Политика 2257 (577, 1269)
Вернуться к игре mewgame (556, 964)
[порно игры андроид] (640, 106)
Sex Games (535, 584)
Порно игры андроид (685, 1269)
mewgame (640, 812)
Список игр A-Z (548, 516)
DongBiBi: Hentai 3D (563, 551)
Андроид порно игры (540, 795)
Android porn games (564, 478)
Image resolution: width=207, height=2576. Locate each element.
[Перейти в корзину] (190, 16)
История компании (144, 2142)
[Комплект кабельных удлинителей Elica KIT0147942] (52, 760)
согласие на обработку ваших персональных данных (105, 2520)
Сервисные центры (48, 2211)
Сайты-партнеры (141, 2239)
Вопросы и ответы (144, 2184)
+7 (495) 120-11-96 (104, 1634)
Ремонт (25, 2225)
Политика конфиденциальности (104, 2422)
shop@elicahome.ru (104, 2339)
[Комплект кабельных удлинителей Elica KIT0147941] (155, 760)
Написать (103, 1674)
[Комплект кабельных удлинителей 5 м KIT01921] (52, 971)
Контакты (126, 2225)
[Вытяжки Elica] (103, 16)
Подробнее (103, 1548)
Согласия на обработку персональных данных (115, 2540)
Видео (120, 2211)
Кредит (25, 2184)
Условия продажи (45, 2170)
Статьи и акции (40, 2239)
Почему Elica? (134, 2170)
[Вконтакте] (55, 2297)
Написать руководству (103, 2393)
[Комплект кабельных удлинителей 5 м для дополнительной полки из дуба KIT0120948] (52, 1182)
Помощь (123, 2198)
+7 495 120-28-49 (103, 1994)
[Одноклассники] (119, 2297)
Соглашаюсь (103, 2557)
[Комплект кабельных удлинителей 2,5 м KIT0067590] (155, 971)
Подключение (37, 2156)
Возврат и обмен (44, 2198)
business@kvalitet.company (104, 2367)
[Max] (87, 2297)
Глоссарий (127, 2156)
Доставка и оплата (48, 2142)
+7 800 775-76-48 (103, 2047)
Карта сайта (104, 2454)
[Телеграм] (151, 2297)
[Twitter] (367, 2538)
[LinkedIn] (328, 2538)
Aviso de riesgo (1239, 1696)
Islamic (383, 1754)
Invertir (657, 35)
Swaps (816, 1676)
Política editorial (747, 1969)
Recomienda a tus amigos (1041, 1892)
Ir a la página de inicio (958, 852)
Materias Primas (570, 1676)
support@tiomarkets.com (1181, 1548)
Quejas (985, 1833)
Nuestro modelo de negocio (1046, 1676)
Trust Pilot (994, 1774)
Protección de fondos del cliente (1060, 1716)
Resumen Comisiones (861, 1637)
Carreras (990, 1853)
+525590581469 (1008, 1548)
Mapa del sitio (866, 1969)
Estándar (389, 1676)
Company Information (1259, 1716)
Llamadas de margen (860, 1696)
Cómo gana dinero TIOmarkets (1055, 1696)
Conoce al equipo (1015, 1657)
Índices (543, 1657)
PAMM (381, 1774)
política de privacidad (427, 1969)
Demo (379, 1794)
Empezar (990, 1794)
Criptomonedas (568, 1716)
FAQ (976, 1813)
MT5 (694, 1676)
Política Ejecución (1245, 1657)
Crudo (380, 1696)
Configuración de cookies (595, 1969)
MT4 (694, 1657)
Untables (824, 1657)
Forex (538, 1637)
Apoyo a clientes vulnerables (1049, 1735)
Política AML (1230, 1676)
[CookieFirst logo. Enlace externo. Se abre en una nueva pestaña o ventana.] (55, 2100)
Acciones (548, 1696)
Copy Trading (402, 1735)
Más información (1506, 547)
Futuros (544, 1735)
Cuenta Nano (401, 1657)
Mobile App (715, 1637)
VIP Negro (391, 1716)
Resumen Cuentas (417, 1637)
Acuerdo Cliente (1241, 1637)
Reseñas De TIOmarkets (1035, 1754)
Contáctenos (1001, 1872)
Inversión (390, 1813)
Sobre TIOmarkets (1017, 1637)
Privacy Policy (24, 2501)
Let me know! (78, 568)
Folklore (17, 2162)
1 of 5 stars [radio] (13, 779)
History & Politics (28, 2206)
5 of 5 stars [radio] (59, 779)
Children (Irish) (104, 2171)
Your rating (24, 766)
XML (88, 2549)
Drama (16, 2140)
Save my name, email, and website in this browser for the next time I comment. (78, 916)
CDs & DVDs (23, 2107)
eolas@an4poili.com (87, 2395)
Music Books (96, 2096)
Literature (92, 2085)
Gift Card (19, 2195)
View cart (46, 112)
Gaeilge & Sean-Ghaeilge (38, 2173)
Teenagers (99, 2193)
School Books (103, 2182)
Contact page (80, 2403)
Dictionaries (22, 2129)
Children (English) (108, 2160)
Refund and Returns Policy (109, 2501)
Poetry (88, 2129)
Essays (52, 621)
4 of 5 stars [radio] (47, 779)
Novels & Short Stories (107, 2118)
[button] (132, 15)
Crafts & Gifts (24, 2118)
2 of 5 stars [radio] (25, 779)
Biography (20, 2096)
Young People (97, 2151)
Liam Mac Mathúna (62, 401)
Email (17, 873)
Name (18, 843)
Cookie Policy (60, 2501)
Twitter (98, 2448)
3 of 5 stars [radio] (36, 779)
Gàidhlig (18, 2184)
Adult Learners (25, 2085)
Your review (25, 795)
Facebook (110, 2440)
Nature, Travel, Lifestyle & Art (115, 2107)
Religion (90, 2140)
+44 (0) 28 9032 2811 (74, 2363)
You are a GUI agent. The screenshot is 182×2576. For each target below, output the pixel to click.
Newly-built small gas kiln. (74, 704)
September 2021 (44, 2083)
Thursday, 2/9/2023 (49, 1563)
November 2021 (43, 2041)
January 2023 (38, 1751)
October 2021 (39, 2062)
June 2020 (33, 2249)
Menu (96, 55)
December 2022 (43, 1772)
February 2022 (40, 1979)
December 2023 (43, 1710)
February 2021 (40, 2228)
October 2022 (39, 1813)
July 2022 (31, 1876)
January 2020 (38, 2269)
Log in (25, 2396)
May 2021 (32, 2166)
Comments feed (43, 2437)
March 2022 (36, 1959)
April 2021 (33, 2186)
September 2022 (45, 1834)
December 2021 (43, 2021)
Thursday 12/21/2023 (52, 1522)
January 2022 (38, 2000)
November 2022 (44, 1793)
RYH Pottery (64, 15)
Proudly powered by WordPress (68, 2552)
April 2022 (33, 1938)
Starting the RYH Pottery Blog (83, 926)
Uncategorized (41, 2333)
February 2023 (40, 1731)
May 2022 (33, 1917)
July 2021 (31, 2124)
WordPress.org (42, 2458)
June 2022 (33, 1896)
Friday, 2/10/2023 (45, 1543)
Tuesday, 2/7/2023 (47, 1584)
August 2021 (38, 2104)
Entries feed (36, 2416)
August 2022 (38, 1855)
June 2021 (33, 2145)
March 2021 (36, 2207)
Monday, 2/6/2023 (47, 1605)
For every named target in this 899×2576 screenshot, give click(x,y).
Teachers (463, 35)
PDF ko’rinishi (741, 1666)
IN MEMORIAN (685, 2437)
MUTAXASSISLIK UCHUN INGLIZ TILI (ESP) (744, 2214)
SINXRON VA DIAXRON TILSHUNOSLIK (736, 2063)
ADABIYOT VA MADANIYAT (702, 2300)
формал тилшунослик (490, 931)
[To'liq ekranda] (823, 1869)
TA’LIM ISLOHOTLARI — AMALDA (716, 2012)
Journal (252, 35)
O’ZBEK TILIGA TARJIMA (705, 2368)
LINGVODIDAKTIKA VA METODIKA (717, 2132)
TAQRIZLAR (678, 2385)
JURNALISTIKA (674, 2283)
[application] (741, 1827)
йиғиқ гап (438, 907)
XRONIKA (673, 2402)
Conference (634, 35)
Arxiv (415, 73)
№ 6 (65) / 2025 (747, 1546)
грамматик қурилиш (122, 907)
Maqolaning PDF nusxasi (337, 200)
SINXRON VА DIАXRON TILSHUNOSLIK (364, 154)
****************************************
→ Prompt
In the material above, how many lines hold the word "December"? Say only the number.

→ Answer for the task
3